First, a clarification:
It requires to have root privilege to change permission to a file.
From man 2 chmod we can see that the chmod() system call will return EPERM (a permissions error) if:
The effective UID does not match the owner of the file, and the process is not privileged (Linux: it does not have the CAP_FOWNER capability).
This typically means that you either need to be the owner of the file or the root user. But we can see that the situation in Linux might be a bit more complicated.
So, are the any relationships between root and kernel?
As the text you quoted has pointed out, the kernel is responsible for checking that the UID of the process making a system call (that is, the user it is running as) is allowed to do what it is asking. Thus, root's superpowers come from the fact that the kernel has been programmed to always permit an operation requested by the root user (UID=0).
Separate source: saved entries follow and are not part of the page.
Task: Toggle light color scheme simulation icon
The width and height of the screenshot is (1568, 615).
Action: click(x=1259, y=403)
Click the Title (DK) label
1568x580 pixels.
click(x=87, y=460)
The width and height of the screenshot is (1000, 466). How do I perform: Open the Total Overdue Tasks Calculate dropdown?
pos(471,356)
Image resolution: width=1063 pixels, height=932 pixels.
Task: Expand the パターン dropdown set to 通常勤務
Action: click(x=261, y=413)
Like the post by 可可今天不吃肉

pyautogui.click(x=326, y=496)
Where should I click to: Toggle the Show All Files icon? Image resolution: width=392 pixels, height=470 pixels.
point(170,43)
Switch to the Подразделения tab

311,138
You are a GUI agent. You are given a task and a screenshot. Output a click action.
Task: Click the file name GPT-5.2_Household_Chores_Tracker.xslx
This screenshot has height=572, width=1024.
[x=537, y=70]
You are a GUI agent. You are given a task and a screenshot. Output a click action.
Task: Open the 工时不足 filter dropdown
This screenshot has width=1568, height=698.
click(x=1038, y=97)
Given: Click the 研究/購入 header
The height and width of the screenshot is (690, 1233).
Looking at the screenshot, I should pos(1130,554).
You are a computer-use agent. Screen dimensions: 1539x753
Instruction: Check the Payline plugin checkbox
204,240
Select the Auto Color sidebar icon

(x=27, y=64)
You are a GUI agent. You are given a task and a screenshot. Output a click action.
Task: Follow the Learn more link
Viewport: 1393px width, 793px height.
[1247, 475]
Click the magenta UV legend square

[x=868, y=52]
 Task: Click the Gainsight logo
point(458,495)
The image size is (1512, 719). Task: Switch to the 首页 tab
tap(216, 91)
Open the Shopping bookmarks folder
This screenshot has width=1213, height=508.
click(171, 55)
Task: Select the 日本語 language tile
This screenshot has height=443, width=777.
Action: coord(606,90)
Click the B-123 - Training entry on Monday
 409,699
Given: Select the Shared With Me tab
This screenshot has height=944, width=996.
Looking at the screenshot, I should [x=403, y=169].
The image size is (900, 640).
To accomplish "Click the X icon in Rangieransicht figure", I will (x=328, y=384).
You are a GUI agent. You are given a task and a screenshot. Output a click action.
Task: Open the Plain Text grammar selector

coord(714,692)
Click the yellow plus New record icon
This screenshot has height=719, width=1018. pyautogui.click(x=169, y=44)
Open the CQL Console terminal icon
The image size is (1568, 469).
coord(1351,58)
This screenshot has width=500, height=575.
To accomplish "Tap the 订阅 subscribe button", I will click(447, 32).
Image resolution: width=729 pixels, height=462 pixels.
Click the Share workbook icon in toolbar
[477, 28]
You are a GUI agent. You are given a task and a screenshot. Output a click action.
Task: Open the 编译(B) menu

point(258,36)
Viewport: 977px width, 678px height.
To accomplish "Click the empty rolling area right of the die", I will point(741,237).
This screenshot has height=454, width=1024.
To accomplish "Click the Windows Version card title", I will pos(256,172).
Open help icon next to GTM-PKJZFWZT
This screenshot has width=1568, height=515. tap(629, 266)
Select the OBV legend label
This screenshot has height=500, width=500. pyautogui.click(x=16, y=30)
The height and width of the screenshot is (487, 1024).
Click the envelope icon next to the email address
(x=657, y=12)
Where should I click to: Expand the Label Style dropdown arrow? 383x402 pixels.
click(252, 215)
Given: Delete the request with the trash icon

In the case of Linux, most of the various permissions checks that happen check whether the given UID has the necessary capability. The capabilities system allows more fine grained control over who is allowed to do what.
However, in order to preserve the traditional UNIX meaning of the "root" user, a process executed with the UID of 0 has all capabilities.
Note that while processes running as UID=0 have superuser privileges they still have to make requests of the kernel via the system call interface.
Thus, a userspace process, even running as root, is still limited in what it can do as it is running in "user mode" and the kernel is running in "kernel mode" which are actually distinct modes of operation for the CPU itself. In kernel mode a process can access any memory or issue any instruction. In user mode (on x86 CPUs there are actually a number of different protected modes), a process can only access its own memory and can only issue some instructions. Thus a userspace process running as root still only has access to the kernel mode features that the kernel exposes to it.